Of course, no study achieves 100 percent coverage and participation rates, and bias is a risk for all samples. A number of studies demonstrate that probability samples, even those with imperfect coverage and participation rates, generally outperform nonprobability samples in terms of the accuracy of point estimates for population means and proportions. Using benchmark data, for example, from official statistics and administrative records, the majority of studies find that the results from nonprobability samples are in general less accurate (Dassonneville et al. 2020; Kennedy et al. 2016; MacInnis et al. 2018; Malhotra and Krosnick 2007; Mercer and Lau 2023; Pasek 2016; Pekari et al. 2022; Sohlberg, Gilljam, and Martinsson 2017; Sturgis et al. 2018; Yeager et al. 2011; see also Cornesse et al. 2020 for an overview). Weighting the nonprobability samples using standard demographics (e.g., age, gender, education, region) usually does not eliminate selection bias (for exceptions, see Berrens et al. 2003; Lee and Valliant 2009; Steinmetz et al. 2014; Taylor 2000; W. Wang et al. 2015). The success of the weighting procedure appears to depend on the availability of the right variables for weighting, that is, variables related to both the self-selection into the nonprobability sample as well as the outcome variable of interest, and to a lesser degree on the complexity of the statistical method used for weighting (Mercer, Lau, and Kennedy 2018). Evidence on the benefits of probability sampling is less clear when the goal of a study is to estimate bivariate relationships (e.g., correlations) and coefficients in multiple regression models. In some cases, nonprobability samples produce similar results to probability samples while in others they do not (e.g., Ansolabehere and Rivers 2013; Berrens et al. 2003; Dassonneville et al. 2020; Kennedy et al. 2016; Malhotra and Krosnick 2007; Pasek 2016; Pekari et al. 2022; Salvatore et al. 2023; Steinmetz et al. 2014). If the mechanism that leads to selection into a nonprobability sample is independent of the correlation between two variables in the population (Groves 1989), then a nonprobability sample can produce unbiased estimators of bi- and multivariate relationships (Goldberger 1981; Heckman 1979). However, under what circumstances this independence holds in practice is still the issue of an ongoing debate (Cornesse et al. 2020).
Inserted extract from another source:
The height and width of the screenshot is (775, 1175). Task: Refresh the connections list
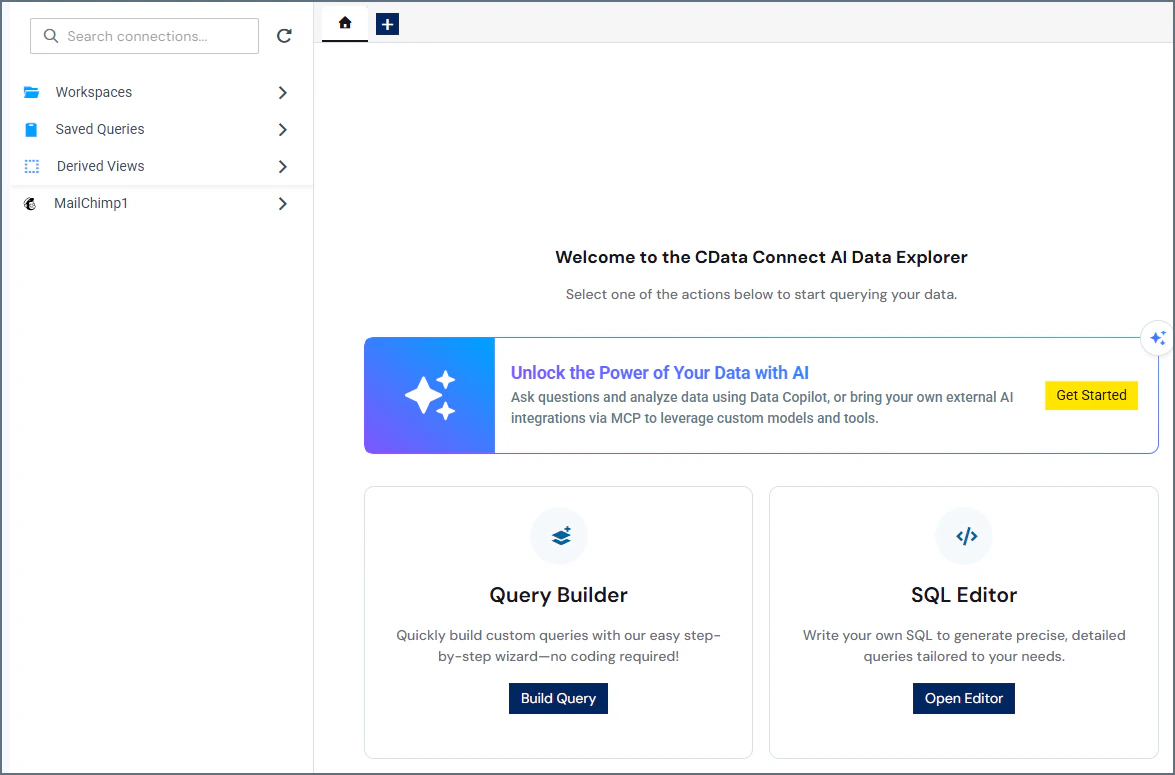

4.3.2.1 Types of nonprobability samples
Several nonprobability sampling techniques are commonly used (see Vehovar, Toepoel, and Steinmetz (2016) for an overview). We first discuss common forms of nonprobability sampling relevant for WAS studies and then provide an overview of existing WAS studies that used these methods.
Nonprobability sampling is sometimes called convenience sampling because the researcher selects any eligible unit available to them. Samples might be recruited at events (e.g., sports, music, etc.) or in other locations where many people can easily be reached (e.g., at shopping malls and pedestrian areas). While potentially a relatively large and specific audience can be targeted at specialized events, selection bias is of major concern here. Take the example of a study that tries to estimate mobility patterns of older adults with a smartphone app in a large metropolitan area. The research team sets up a booth at a local senior fair to recruit sample members. While this method might be a practical and cost-efficient way of reaching many people in that target population within a short period of time in one location, one has to wonder whether and how much the people who attend this particular senior fair systematically differ in their mobility patterns from older adults in the metropolitan area who do not attend the fair, maybe because they are less mobile. Generalizing from this convenience sample to the population of all older adults in that metropolitan area based on the sample from the senior fair therefore seems not advisable.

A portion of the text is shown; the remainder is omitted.